Thursday, January 5, 2012

First Days in Jerusalem

     So, it has finally happened.  After applying in July, a month and a half on the wait list, and 3 months of eager anticipation, I am finally here in Jerusalem!  I am going to be here for the next three and a half months, til April 19, studying in the Holy Land.  I am staying in the beautiful BYU Jerusalem Center for Near Eastern Studies on Mt. Scopus on the east side of Jerusalem.  My group (of about 80 students) got here yesterday after over 24 hours of exhausting travelling and already we have done a lot.
     Yesterday we had our first official orientation and tour of the amazing 8 level Jerusalem Center and its gardens.  I am staying on the fourth floor, with most of the other girls, in an apartment with 2 other girls (instead of 4 people like most other rooms have). 

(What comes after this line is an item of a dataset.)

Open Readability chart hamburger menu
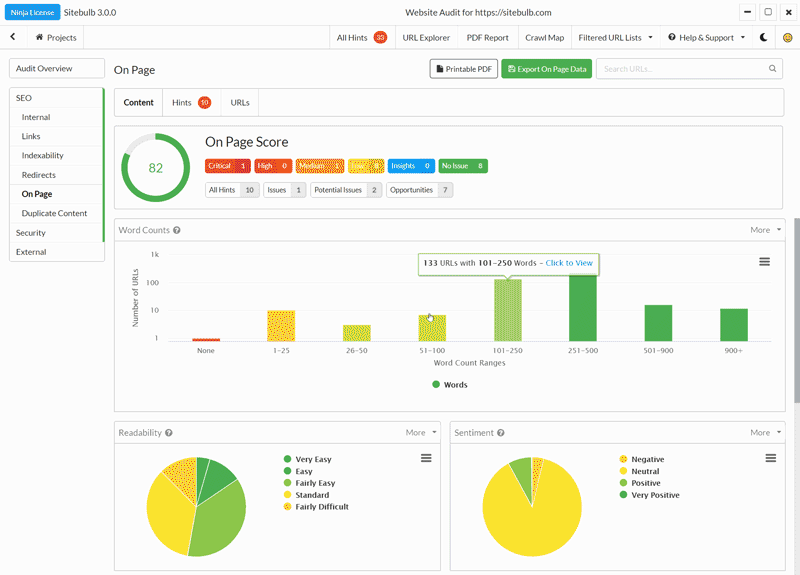This screenshot has height=575, width=800. pos(426,458)
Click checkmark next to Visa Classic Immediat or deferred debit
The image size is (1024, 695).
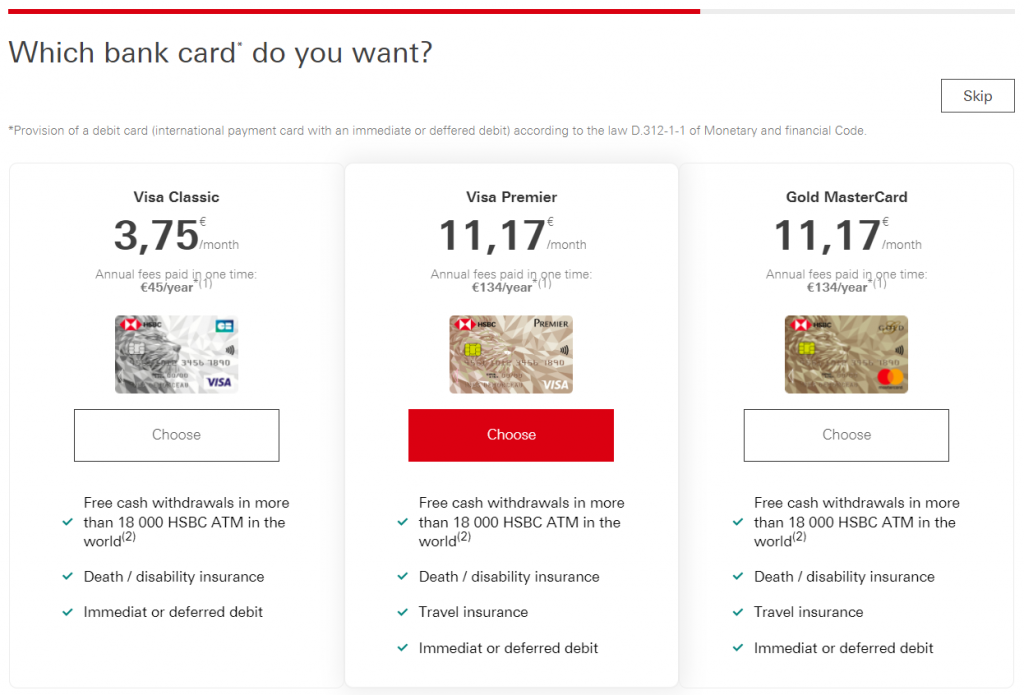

     After orientation we had meetings with two of our teachers and classes for this semester.  While in Jerusalem we take 15 credit hours of classes.  I am taking Hebrew 100, Ancient Near Eastern Studies, Old Testament, New Testament, Modern Near East Studies from a Palestinian point of view, and Modern Near East Studies from an Israeli point of view.  So, I am going to be super busy just handling all of my classes, and still going on amazing field trips and getting a chance to explore the city and surrounding areas.
   Today, we were all incredibly jetlagged and had to wake up super early to get a start on all we had to do.  First I was woken up at 4 by the Muslim call to prayer which happens five times a day and is played on speakers across all of East Jerusalem so all the Muslims can hear it.  But we didn't have to actually wake up for the day until about 6am when breakfast started.  And by 8:30 we were out the doors and on our first field trip being guided on our tour of Jerusalem. 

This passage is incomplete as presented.